Clinical trials or studies of the effects of drugs on humans
Clinical trials of drugs on humans are an important part of clinical research. Such trials will always entail risks for the research subjects. This is challenging, both when trials need to be combined with treatment, and when the participants include patients with a reduced capacity to consent.
Funding of clinical trials
About The Researchs Ethics Library (FBIB). This article is a part of The research ethics library, offering 75 specialised articles on topics linked to research ethics, written by a large number of different experts and professionals. It also includes articles on relevant Norwegian laws and international guidelines. Taken as a whole, FBIB shall serve as an introduction to key topics in the area of research ethics. Each article contains additional links to further resources.
Its purpose is to help engender reflection and debate, rather than to create an encyclopaedia or provide universally applicable answers.
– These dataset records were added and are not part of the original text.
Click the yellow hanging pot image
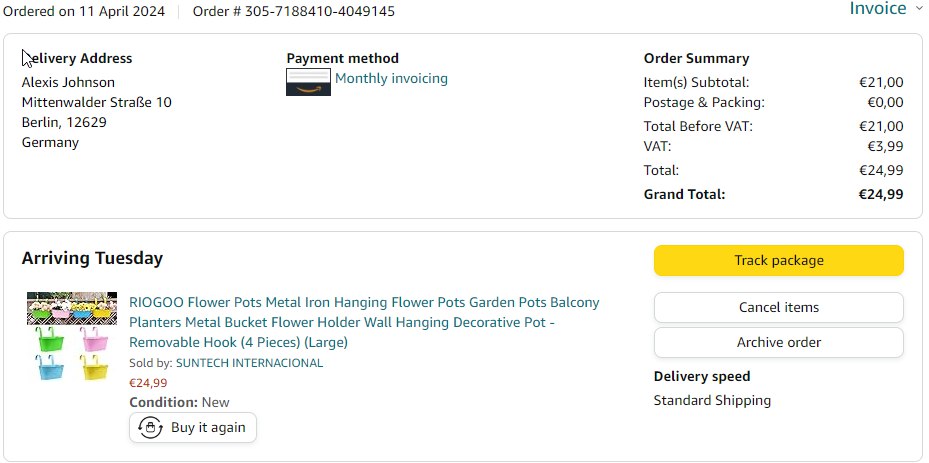The height and width of the screenshot is (463, 929). pos(94,370)
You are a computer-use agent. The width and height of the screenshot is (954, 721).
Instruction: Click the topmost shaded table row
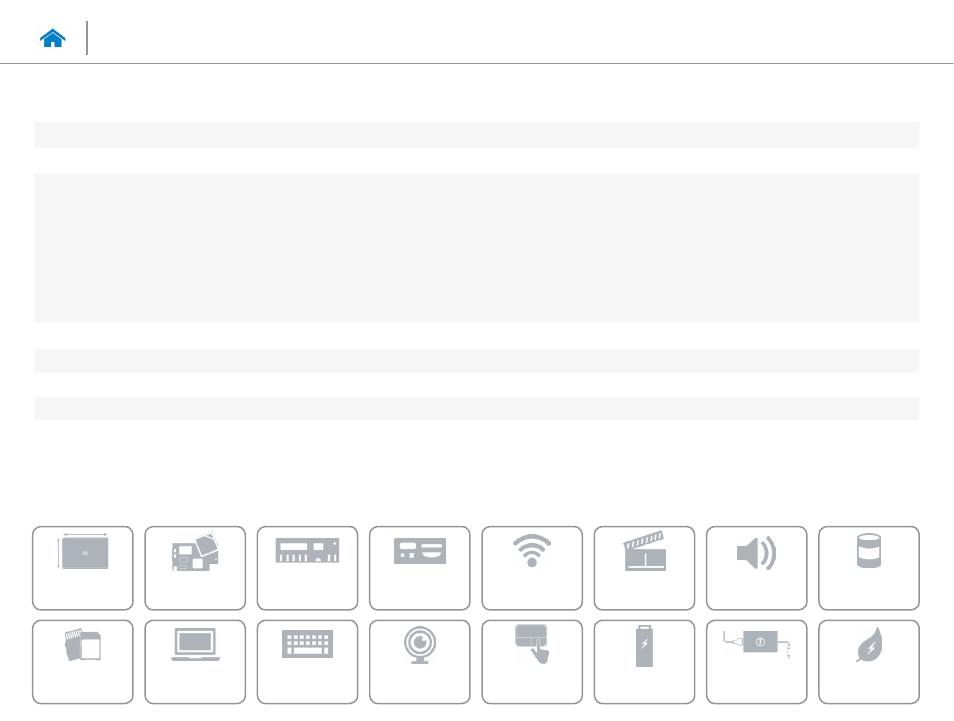pyautogui.click(x=476, y=134)
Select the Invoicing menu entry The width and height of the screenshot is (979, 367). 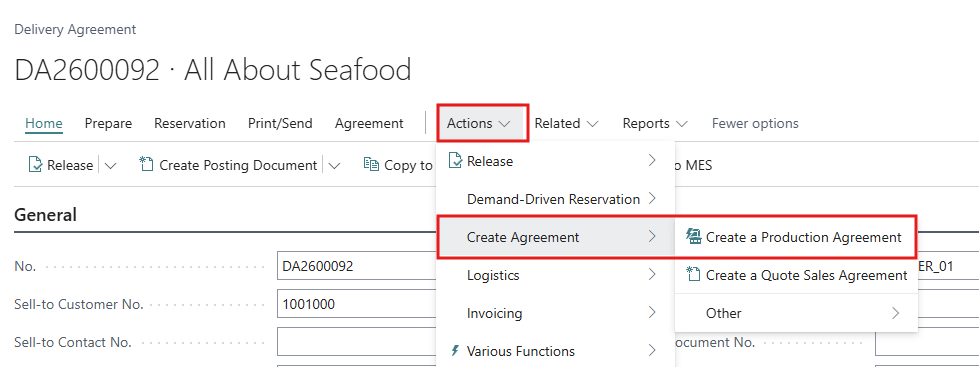point(556,313)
The perspectives and viewpoints presented in the FBIB articles do not necessarily reflect those of The Norwegian National Research Ethics Committees; all authors are responsible for their own perspectives.
The pharmaceutical industry is heavily involved as a commissioning agent in clinical trials (commissioned research). The industry may also make payments (unrestricted grants) to clinicians who have formulated the research question independently of the funding agent. Clinical trials can also be conducted in the absence of any relationship to the pharmaceutical industry, for example with funding from independent institutions such as the Research Council of Norway or the health trusts.
Legislation and rules
All research that includes humans must be conducted within the parameters stipulated in the Norwegian Health Research Act. Clinical trials are also governed by separate regulations managed by the Norwegian Medicines Agency. All clinical trials must be pre-authorised by the Norwegian Medicines agency as well as by the Norwegian Regional Committees for Mediacal and Health Research Ethics.
Commissioned or independent research?
Research commissioned by the industry is usually intended to pave the way for a drug to be approved for general use by the pharmaceutical regulatory authorities (marketing authorisation). A further objective might be to study adverse effects after the drug has been registered and is in general use by the public (pharmacovigilance). This is essential because use following registration will include patients with characteristics different from than those which form the basis for the marketing authorisation. A third aspect which is rarely referred to directly is the potential use of clinical trials for marketing purposes.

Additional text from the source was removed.